Hitzig und laut war der Samstagabend im Landgasthof Riehen.
Zwischen 17 bis 23:30 Uhr duellierten sich Boxer verschiedener Gewichtsklassen, Amateure und Profis, im grossen Saal, umfunktioniert zu einer Boxarena.
Für den grossen Showdown waren der Lokalmatador, Arnold Gjergjaj, und sein belgischer Kontrahent, Bilal Laggoune, besorgt
Ich mag Arnold, den sanften Riesen, sehr. In den vergangenen Wochen betreute unser älterer Sohn ihn beim Krafttraining.
Immer wieder nutzten wir gemeinsame Pausen zwischen den einzelnen Sets, um über das Leben zu philosophieren.

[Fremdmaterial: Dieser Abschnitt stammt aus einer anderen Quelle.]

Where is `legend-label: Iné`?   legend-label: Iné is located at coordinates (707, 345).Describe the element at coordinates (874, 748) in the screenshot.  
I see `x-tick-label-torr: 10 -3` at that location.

Die zwei Schwergewichte umkreisten sich konstant, versuchten die Deckung des Kontrahenten gewaltsam zu durchbrechen, suchten den Nahkampf. Immer wieder verhakten sich ihre verschwitzten Oberkörper.

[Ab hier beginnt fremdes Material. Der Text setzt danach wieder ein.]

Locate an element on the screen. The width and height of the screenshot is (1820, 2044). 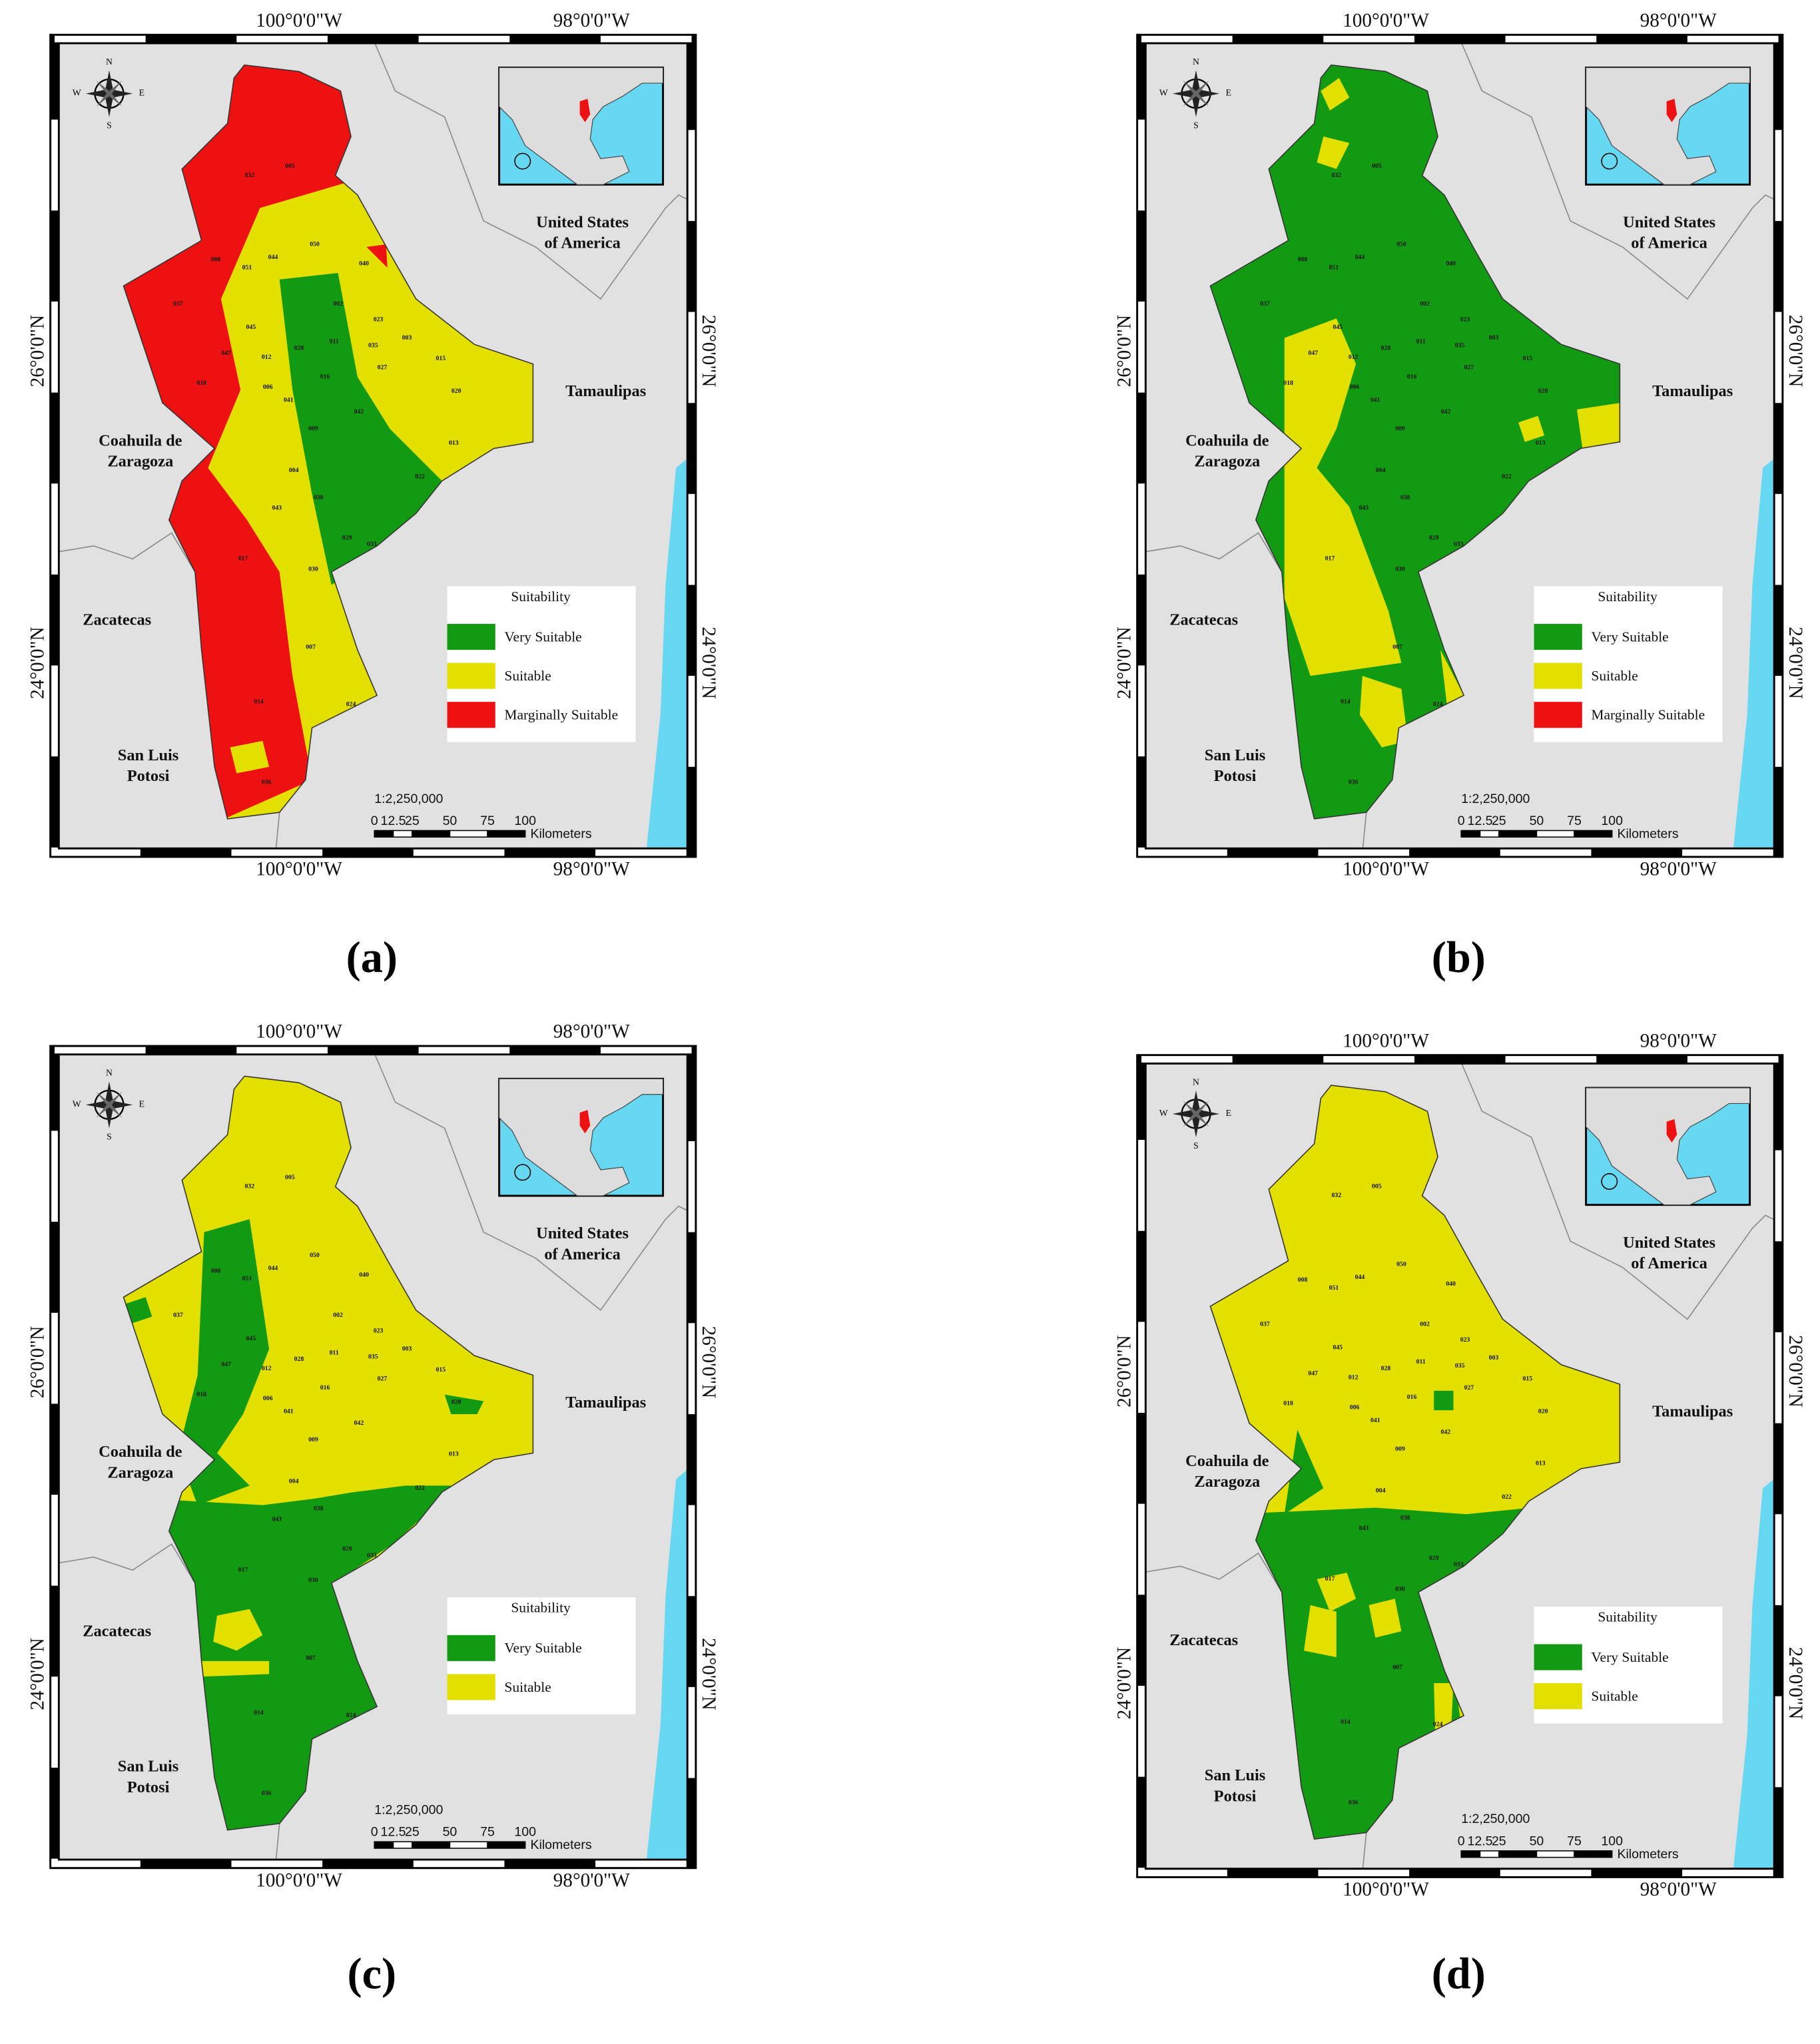
municipality-code: 011 is located at coordinates (334, 342).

Ab der zweiten Runde blutete die rechte Augenbraue von Arnold, seine vor kurzem gebrochene Rippe spürte er sicher auch.
Ich litt mit ihm.
Während das Publikum bei jedem Treffer von Arnold kreischte und aufheulte, glitten meine Gedanken immer wieder zu Christopher Thomas Knight ab.
1986, im Alter von 21 Jahren, entzog sich dieser Amerikaner seiner vertrauten Umgebung, verschwand, ohne jemanden zu informieren, für 27 Jahre in einem Waldstück im Bundesstaat Maine.
Ihm war das Leben zusammen mit anderen Menschen zu oberflächlich, zu grell geworden.
Christopher campierte nahe an menschlichen Behausungen, aber so gut versteckt, dass niemand ihn zu Gesicht bekam.
“Hi”, adressiert an einen Wanderer, war die einzige Konversation während seiner selbst gewählten Isolation.
Der Eremit entfachte, aus Furcht entdeckt zu werden, auch im kältesten Winter kein Feuer. Er ernährte sich von den Früchten der Natur und von der Beute seiner Einbrüche in Ferienhäusern. 2013 wurde er in flagranti ertappt.
Nach seiner Verhaftung und dem folgenden Gerichtsprozess musste er sich gezwungenermassen wieder in die menschliche Gesellschaft eingliedern.
Der 48 jährige Mann litt, fühlte sich bevormundet, missverstanden, sehnte sich nach dem Wald, dessen Geräuschen, Farben, der Stille.
Der Autor Michael Finkel zeichnet in seinem Werk “Der Ruf der Stille” warmherzig und einfühlsam das Portrait eines Menschen, welcher nicht gängigen Normen entspricht, auf der Suche nach absoluter Ruhe die Zivilisation fluchtartig verliess, gleichwohl stets auf ihre Erzeugnisse angewiesen blieb.
Die formulierten Gedanken über die Fähigkeit, in absoluter Ruhe zu verharren, beeindrucken mich.
Nach eigenen Aussagen hatte Christopher kein Bedürfnis Selbstgespräche zu führen, einsam fühlte er sich scheinbar nie.
Zwölfmal 3 Minuten belauerten sich Arnold und Bilal, auf die Gelegenheit hoffend, den Gegner zu Boden zu schicken. Keinem gelang der entscheidende Hieb.
Schlussendlich kürte das Kampfgericht Arnold zum Sieger. Bilal und seine Anhänger hatten begreiflicherweise Mühe, das Urteil zu akzeptieren, äusserten ihren Unmut lautstark dem Publikum gegenüber.
Glücklicherweise reagierte niemand emotional!
Meine Mimik und Körpersprache während des Spektakels sprachen Bände, Christopher hätte sicher sehr schnell das Weite gesucht.
3. September 2023
sqbs0z
Lieber Markus
Herzlichen Dank für deinen Text über die Spannung zwischen Power und Ruhe.
Ich selbst würde auch gerne Ruhe wählen, nicht 27 Jahre, aber mal eine Stunde pro Tag.
Lieben Spätsommergruss
Beat
Danke für den spannenden Bericht, ich denke, dass unter den Menschen ein dauerndes Geben und Nehmen sein sollte. Man kann sich ja immer zurückziehen, wenn man es nötig findet. Aber auf die Dauer, finde ich es egoistisch.